SOB O FÔLEGO DA VIOLÊNCIA

TRILHAS DA /DES/UMANIDADE

- o fôlego da violência desonra o tempo da vida e da morte -

"É desta massa que nós somos feitos: metade de indiferença, outra metade de maldade." José Saramago"

                                    Na caverna uterina um lampejo de conceito toma a forma de bondade. Antes que o tempo se lhe sirva para o amadurecimento, uma pontiaguda  massa de intenções maléficas atravessa a bolsa líquida: morre a bondade antes de vir à luz das possibilidades. No lugar da bolsa, o destino de uma esperança rompida, esvaziada de vontades jamais expostas. Eis a triste metáfora da humanidade: desumana por escolha e consequência. Eis o caminho de uma raça que bebe do cálice da intransigência, do egoísmo fanático, da usurpação... taça de cegueira colocada à mesa da história. Mesa posta sobre as dores sem fronteiras, sobre as almas perdidas, as mãos dilaceradas em lágrimas de fecundo terror. O planeta afoga-se no sangue da única espécie viva capaz de extermínio global. Afoga-se no choro de quem espera.
                                    Ouvem-se passos atropelados. Gritos de medo ferem os ouvidos das estrelas. Feridos tombam sobre o asfalto enlutado. Nos jardins das cidades, o mundo enterra a consciência de sua natureza: por onde caminha a humanidade?  "Não sou pessimista.

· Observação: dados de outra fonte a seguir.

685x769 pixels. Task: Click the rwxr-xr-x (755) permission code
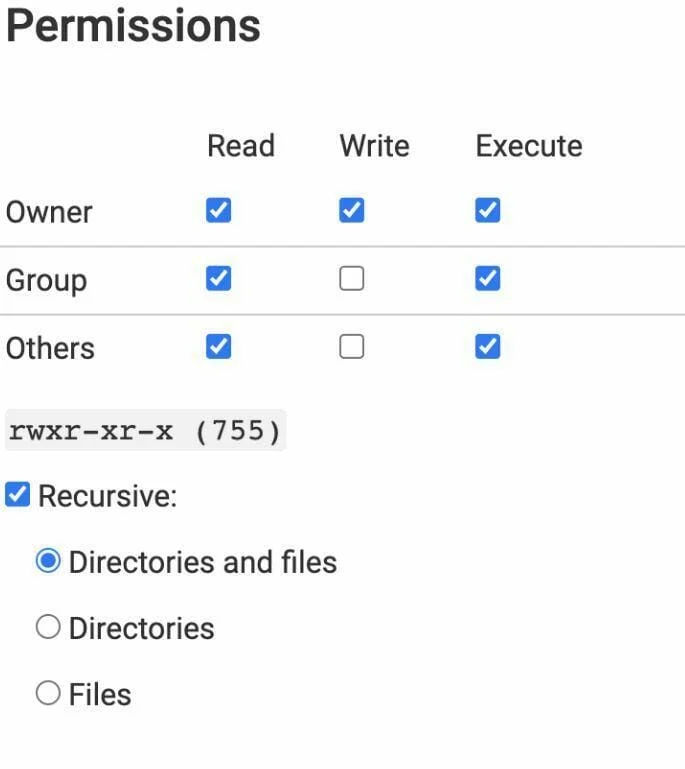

O mundo é que é péssimo." (Saramago)
                                  Nem sonho nem sonhador encontram a porta de saída para o pesadelo da repetição: mortos empilham-se nas páginas frias das estatísticas mundiais. Corpos desnudos esperam nas gavetas de um necrotério qualquer. Nomes perdem o poder de identidade  no foco das evidências do mesmo e sempre o mesmo fato. Aqui, atentados silenciosos tragam a vida rotineira das catacumbas urbanas em rotos e repetidos assaltos - ignomínia das desigualdades manipuladas no descaso e na injustiça ; lá, atentados silenciam vozes que deixam a vida sem tê-la visto triunfar. Aqui e lá, a mesma guerra, a mesma indiferença à vida e ao clamor dos ciclos naturais. "Se tens um coração de ferro, bom proveito. O meu, fizeram-no de carne, e sangra todo dia."(José Saramago)
                                  Distribuem-se vendas políticas, anestesias sociais, justiças de boteco e grandes listas de argumentos vãos. A ineficácia é a primogênita da má vontade na família da improbidade. Perversas são as raízes da maldade, tristemente arraigadas à incompletude dos homens neste universo das barbáries."O difícil não é viver com as pessoas, o difícil é compreendê-las." José Saramago
                                   Nas trilhas deixadas pelas lágrimas de perda e pânico, alguns discursos servem de apanágio: pensões de indiferença no colo dos enlutados." Por favor, alguém que me faça estas contas, deem-me um número que sirva para medir, só aproximadamente, bem o sei, a estupidez e a maldade humana." (Saramago)
                             Nas praças do mundo, as cidades choram e as flores não aquecem mais o coração dos que ficaram em pé. Em pé? Não há luz nas velas de cera, nem há cera suficiente para todas as velas sem luz.
                            Quando a cabeça não pesa mais do que o próprio umbigo, algumas almas olham para a frente e veem o avanço do abismo: rogai por vós, aves de rapina, pois de onde as vemos, veem-nos também vós!